Reputation: 2807
Does anyone know why
grep "p\{2\}" textfile
will find "apple" if it's in the file, but
grep p\{2\} textfile
won't?
I'm new to using a command line and regular expressions, and this is puzzling me.
Upvotes: 3
Views: 283
Reputation: 15363
From the grep man page
In basic regular expressions the meta-characters ?, +, {, |, (, and ) lose their special meaning; instead use the backslashed versions \?, \+, \{, \|, \(, and \).
so these two become functional equivalent
egrep p{2}
and
grep "p\{2\}"
the first uses EREs(Extended Regular Expressions) the second uses BREs(Basic Regular Expressions) in your example because your using grep(which supports BREs when you don't use the -e switch) and you're enclosed in quotes so "\{" gets expanded as a special BRE character.

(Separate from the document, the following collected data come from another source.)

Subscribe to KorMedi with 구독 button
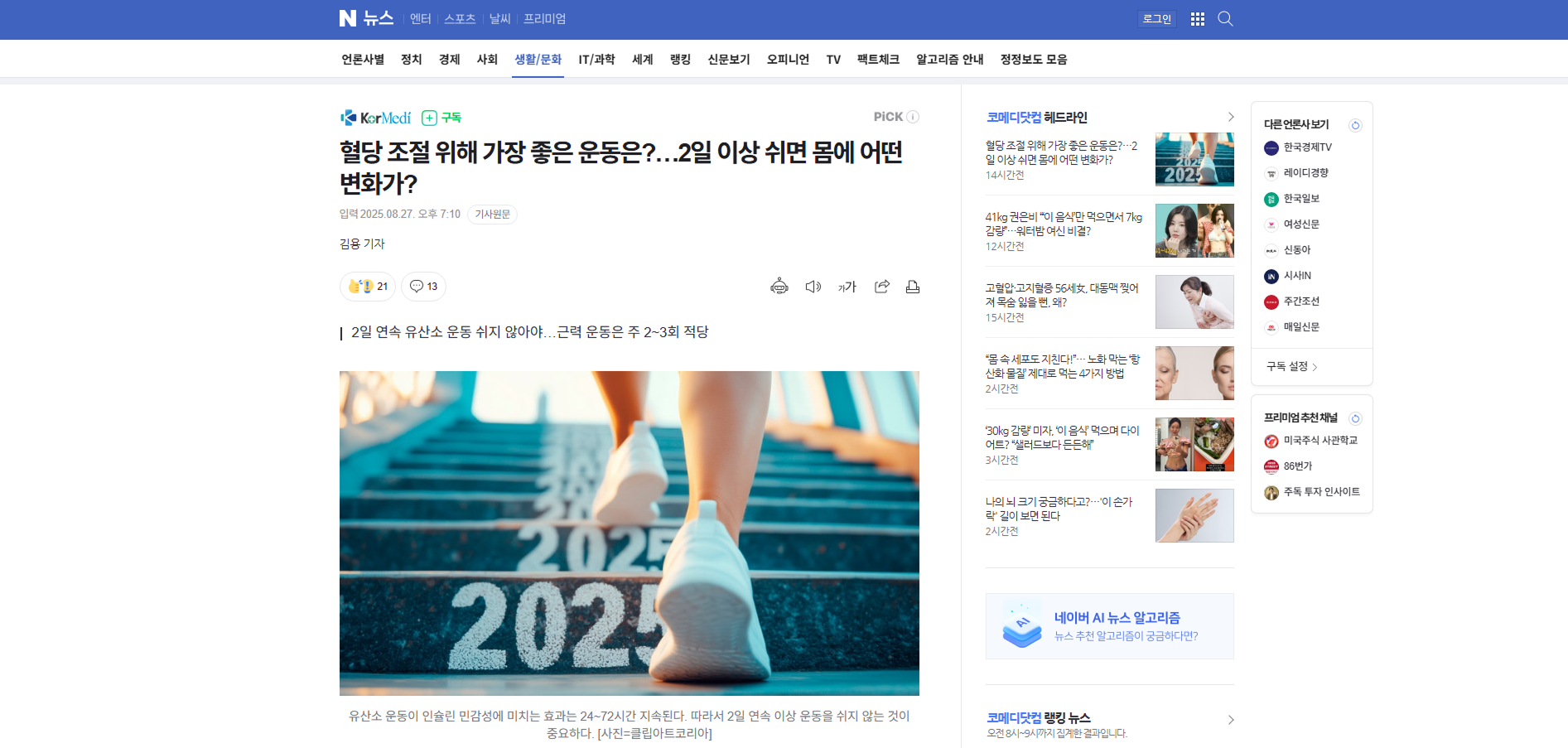The image size is (1568, 748). coord(441,118)
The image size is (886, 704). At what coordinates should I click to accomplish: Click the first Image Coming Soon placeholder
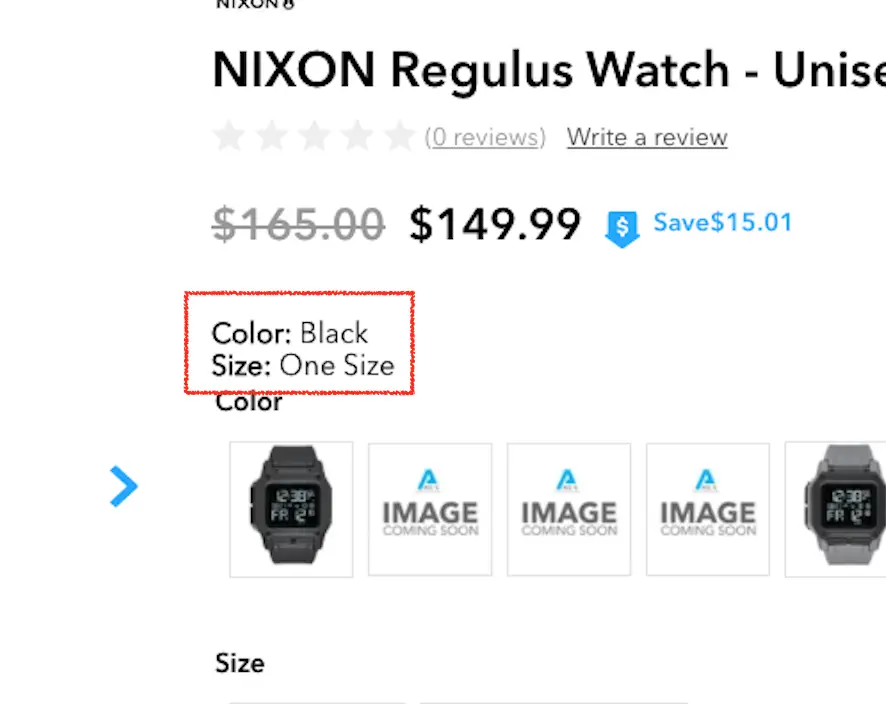click(x=430, y=509)
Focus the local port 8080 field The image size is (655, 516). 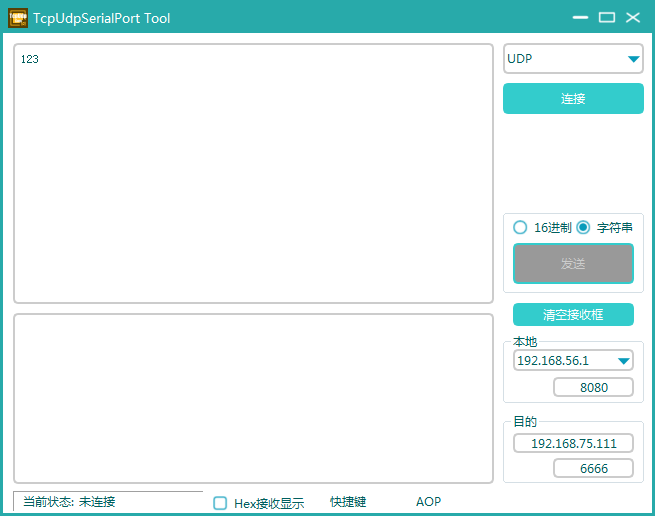[593, 387]
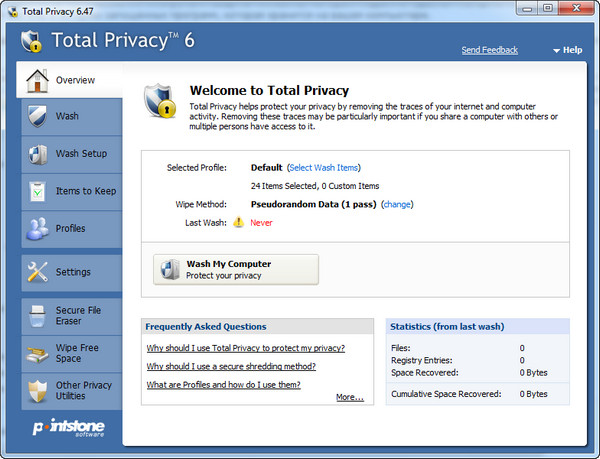Screen dimensions: 600x459
Task: Click the Overview house icon
Action: (x=37, y=80)
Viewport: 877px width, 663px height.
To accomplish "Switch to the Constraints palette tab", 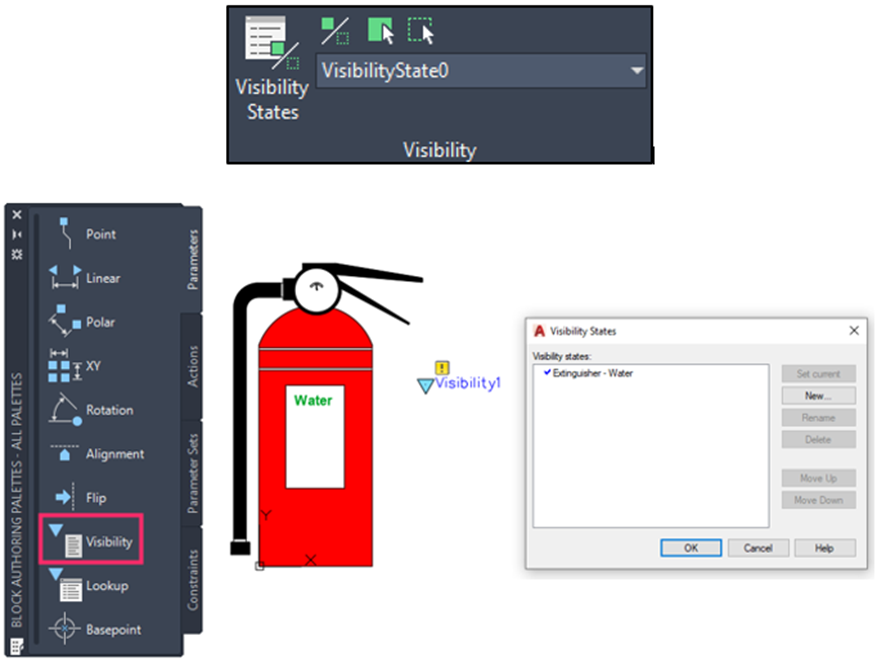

You second instance doesn't work because your just looking for the literal string 2{p} which doesn't exist in your file
you can demonstrate that grep is expanding your string as a BRE by trying:
grep "p\{2"
grep will complain
grep: Unmatched \{
Upvotes: 0
Reputation: 24846
The first one greps the pattern using regex, then pp
:
echo "apple" | grep 'p\{2\}'
The second one greps the pattern literally, then p{2}
:
echo "ap{2}le" | grep p\{2\}
Upvotes: 0
Reputation: 4585
Although this has already been answered, but since you are new to all this stuff, here is how to debug it:
-- get the pid of current shell (using ps
).
PID TTY TIME CMD
1611 pts/0 00:00:00 su
1619 pts/0 00:00:00 bash
1763 pts/0 00:00:00 ps
-- from some other shell, attach strace
(system call tracer) to the required pid (here 1619):
strace -f -o <output_file> -p 1619
-- Run both the commands that you tried
-- open the output file and look for exec
family calls for the required process, here: grep
The output on my machine is some thing like:
1723 execve("/bin/grep", ["grep", "--color=auto", "p{2}", "foo"], [/* 19 vars */]) = 0
1725 execve("/bin/grep", ["grep", "--color=auto", "p\\{2\\}", "foo"], [/* 19 vars */]) = 0
Now you can see the difference how grep
was executed in both the cases and can figure out the problem yourself. :)
still the -e flag mystery is yet to be solved....
Upvotes: 2
Reputation: 4522
With quotes, your complete regex gets passed directly to grep. Without the quotes, grep sees your regex as p{2}
.
Edit:
To clarify, without the quotes your slashes are being removed by shell before your regex is passed to grep.
Try:
echo grep p\{2\} test.txt
And you'll see your output as...
grep p{2} test.txt
The quotes prevent shell from escaping characters before they get to grep. You could also escape your slashes and it will work without quotes - grep p\\{2\\} test.txt
Upvotes: 0
Reputation: 2427
Without the quotes, the shell will try to expanding the options. In your case the curly brackets '{}' have a special meaning in the shell much like the asterisk '*' which expands to a wildcard.